Source text:

•••

Last year, we told you investors were looking for proven management and a history of solid performance. Well, they changed their minds.

 

THE CORNER OF WALL STREET AND VINE

Entertainment companies steal the limelight.

What is it about the movies that makes otherwise rational men and women want to own a piece of them? Damned if we know, but a slew of glitzy movie and television companies made their debut on Wall Street in 1986, and the fans, well, they just went wild.

The curtain went up in May, with a $22-million initial public offering by De Laurentiis Entertainment Group Inc., a company headed by big-time producer Dino De Laurentiis -- he of King Kong, Serpico, and Ragtime fame. Never mind that the business had recently lost $1.5 million in the space of only seven months. Or that the prospectus contained a strong warning about the company's ability to meet interest payments. Or that future releases might be box-office clunkers. (DeLaurentiis, remember, is also the guy who brought us the immortal remake of Hurricane.) None of that mattered, as the stock climbed from its offering price of $12 a share to $19.25 within a few weeks.

By then, Wall Street was beginning to resemble the Sidewalk of Stars. July, for example, brought a $13.3-million IPO from Imagine Films Entertainment Inc., a company formed by Hollywood producer Brian Grazer and actor-turned-director Ron Howard, better known, perhaps, as "Richie Cunningham" on "Happy Days." In the past two years, Grazer and Howard have collaborated on Spash and worked separately on such movies as Spies Like Us and Cocoon. "Neither Mr. Grazer nor Mr. Howard has had any material prior experience [running] a business enterprise," warned the prospectus. Nor, it continued, would there would be much of a business without them. But fans weren't dissuaded: in a few weeks, the stock rose from $8 to $14.75.

•••

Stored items
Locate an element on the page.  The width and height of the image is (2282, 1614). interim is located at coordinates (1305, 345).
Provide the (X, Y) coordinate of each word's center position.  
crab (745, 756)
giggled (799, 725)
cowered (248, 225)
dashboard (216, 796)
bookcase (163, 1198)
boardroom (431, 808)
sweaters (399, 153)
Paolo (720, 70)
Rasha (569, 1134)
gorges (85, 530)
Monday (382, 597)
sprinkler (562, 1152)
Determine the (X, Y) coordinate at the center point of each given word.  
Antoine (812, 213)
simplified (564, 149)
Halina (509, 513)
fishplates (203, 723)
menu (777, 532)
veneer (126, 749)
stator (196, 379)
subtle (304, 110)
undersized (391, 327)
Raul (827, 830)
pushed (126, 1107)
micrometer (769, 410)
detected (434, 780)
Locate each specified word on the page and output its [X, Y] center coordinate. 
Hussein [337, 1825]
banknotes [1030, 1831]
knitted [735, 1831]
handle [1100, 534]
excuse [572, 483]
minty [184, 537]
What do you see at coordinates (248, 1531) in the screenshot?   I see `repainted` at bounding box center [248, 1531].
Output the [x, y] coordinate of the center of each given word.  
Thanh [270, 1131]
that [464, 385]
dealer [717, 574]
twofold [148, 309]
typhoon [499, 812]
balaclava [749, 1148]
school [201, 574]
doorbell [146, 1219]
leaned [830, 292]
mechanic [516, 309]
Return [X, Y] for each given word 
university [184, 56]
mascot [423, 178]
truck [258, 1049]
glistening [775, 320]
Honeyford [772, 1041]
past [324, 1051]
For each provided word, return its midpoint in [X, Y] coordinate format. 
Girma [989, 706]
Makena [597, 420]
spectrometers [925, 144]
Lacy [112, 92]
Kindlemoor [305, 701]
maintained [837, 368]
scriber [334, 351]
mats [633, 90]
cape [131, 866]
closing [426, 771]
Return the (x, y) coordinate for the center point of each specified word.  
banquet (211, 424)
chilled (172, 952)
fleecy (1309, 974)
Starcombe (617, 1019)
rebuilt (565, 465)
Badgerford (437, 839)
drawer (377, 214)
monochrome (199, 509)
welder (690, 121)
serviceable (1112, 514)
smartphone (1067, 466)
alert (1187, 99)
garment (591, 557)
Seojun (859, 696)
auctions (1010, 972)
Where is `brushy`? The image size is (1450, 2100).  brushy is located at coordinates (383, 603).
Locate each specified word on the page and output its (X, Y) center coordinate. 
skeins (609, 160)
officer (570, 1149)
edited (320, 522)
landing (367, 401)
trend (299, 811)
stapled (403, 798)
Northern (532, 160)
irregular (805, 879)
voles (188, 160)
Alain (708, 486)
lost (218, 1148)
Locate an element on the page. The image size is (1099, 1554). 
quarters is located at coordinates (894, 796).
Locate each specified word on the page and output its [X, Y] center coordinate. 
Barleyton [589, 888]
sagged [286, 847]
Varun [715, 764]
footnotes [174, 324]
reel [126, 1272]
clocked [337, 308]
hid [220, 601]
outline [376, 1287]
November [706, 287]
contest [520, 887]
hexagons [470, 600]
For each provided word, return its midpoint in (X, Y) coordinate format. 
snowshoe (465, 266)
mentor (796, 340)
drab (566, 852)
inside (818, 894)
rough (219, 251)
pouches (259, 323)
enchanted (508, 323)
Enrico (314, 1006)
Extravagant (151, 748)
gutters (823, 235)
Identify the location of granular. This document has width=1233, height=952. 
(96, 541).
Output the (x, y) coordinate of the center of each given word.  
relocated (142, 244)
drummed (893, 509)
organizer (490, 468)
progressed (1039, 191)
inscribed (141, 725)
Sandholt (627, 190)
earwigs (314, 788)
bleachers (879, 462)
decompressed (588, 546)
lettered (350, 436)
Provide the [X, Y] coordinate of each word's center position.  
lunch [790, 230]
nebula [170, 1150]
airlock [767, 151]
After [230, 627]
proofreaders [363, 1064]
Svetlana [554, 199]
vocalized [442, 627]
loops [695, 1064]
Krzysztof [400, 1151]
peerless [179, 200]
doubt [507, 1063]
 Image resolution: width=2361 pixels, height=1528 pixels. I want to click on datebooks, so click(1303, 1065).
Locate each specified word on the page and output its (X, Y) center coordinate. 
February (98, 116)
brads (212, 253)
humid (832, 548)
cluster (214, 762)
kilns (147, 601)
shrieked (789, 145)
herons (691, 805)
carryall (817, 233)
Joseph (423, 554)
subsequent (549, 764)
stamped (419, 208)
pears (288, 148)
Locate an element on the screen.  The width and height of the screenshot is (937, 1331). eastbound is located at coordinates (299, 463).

•••

What this exercise asks:
1. In the article on entertainment companies going public, translate this sentence into Spanish: "None of that mattered, as the stock climbed from its offering price of $12 a share to $19.25 within a few weeks."
2. Extend the article on entertainment companies going public, picking up right after its final sentence.

Answers by item number:
1. Nada de eso importó, pues la acción subió desde su precio de oferta de 12 dólares por acción hasta 19,25 dólares en unas pocas semanas.

2.
Then came New Line Cinema Corp., which raised $6.4 million with its IPO in September, largely on the strength of such low-budget classics as A Nightmare on Elm Street and Critters. That was followed by Carolco Pictures Inc., whose principal asset is Rambo. The Company was looking for money to finance Rambo sequels, a Rambo cartoon show, Rambo toys, and the like. Investors obliged to the tune of $37.3 million -- which goes to show that there's no accounting for taste.

While movie companies were stealing the limelight, television producers struggled to get their own acts together. The first to file, in September, was Lorimar-Telepictures Entertainment Corp., which spins out the likes of "Dallas," "Falcon Crest," and "Knots Landing," but it withdrew its offering in November. Dick Clark, on the other hand, didn't miss a beat. The veteran host of "American Bandstand," whose company is aptly named Dick Clark Productions Inc., hit the Street with a $7.2-million issue in early January 1987.

Will these newly public companies live up to their billings? Will the hits keep on coming? Harold Vogel, Merrill Lynch Capital Markets's entertainment industry analyst, has his doubts. Strip away the glamour, he says, and "there isn't much for investors to look at on a balance sheet." But, hey, if you've got Sylvester Stallone, who needs a balance sheet?

THE CULT OF PERSONALITY

What some investors won't do to stand by their man.

You can go a long way on Wall Street with a good story, and -- when it comes to stories -- Michael D. Dingman's ranks right up there with "Snow White and the Seven Dwarfs." Dingman is the chief executive of The Henley Group Inc. If you don't recognize the company's name, that may be because it didn't even exist until a few months prior to the offering. Then Allied-Signal Inc. decided to spin off some 35 of its turkeys, and we do mean gobblers. We're talking here about businesses that, as a group, lost $65.4 million in 1985. Dingman took them over and brought the collection public for $1.2 billion in May, one of the largest IPOs in history.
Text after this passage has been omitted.